What is needed: The required output is the stretch from the line containing "You are a GUI" through the line containing "Given: Click the" in the records below, unaltered and with no pictures.

- - - - - - -

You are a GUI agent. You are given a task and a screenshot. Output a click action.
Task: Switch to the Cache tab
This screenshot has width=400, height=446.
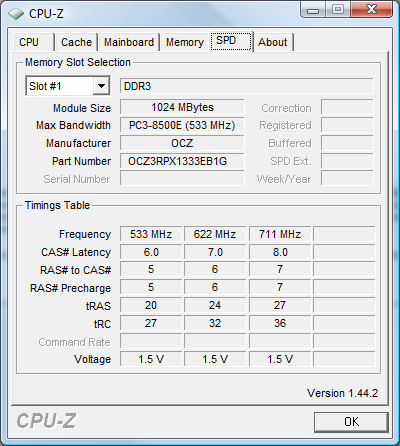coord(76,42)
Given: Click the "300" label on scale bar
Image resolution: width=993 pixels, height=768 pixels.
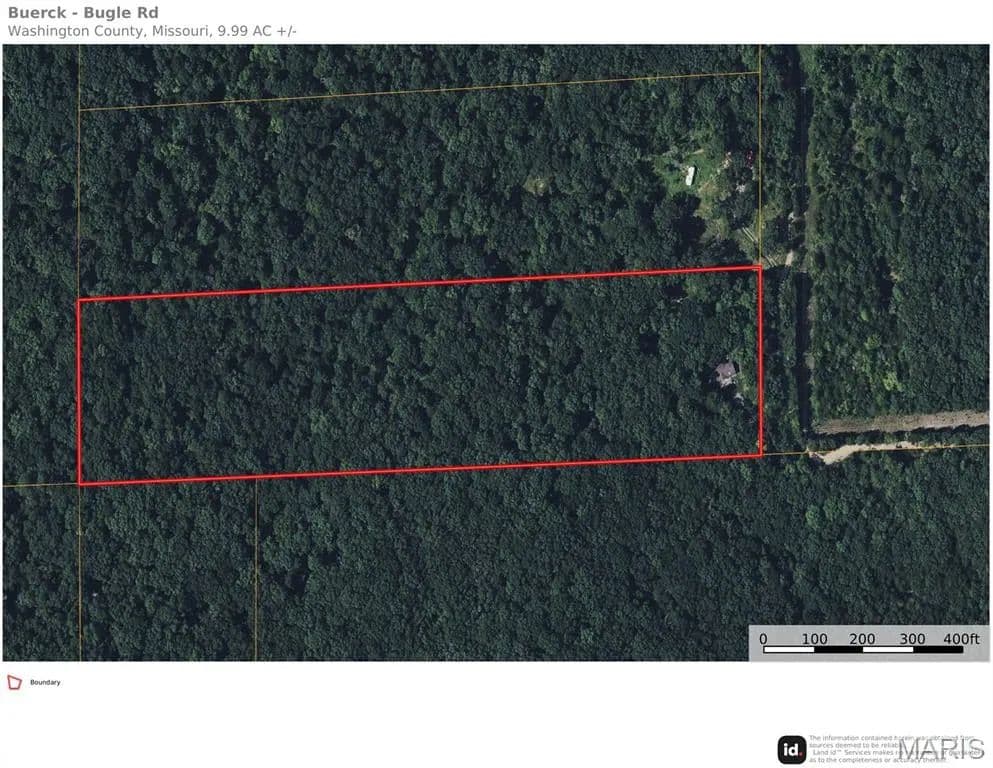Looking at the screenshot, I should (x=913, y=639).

- - - - - - -

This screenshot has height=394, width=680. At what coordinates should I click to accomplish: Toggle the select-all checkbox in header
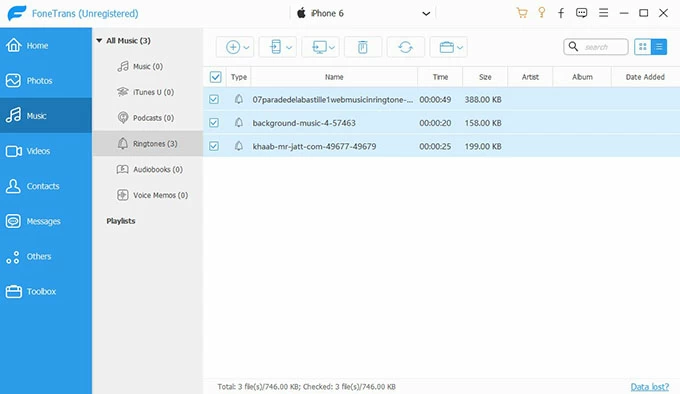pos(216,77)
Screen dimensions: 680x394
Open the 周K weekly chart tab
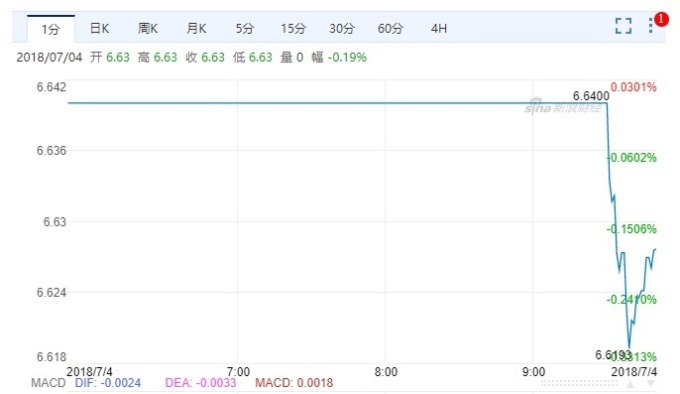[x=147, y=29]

- - - - - - -

Result of this exercise:
You are a GUI agent. You are given a task and a screenshot. Output a click action.
Task: Switch to the Cache tab
This screenshot has width=400, height=446.
coord(76,42)
Given: Click the "300" label on scale bar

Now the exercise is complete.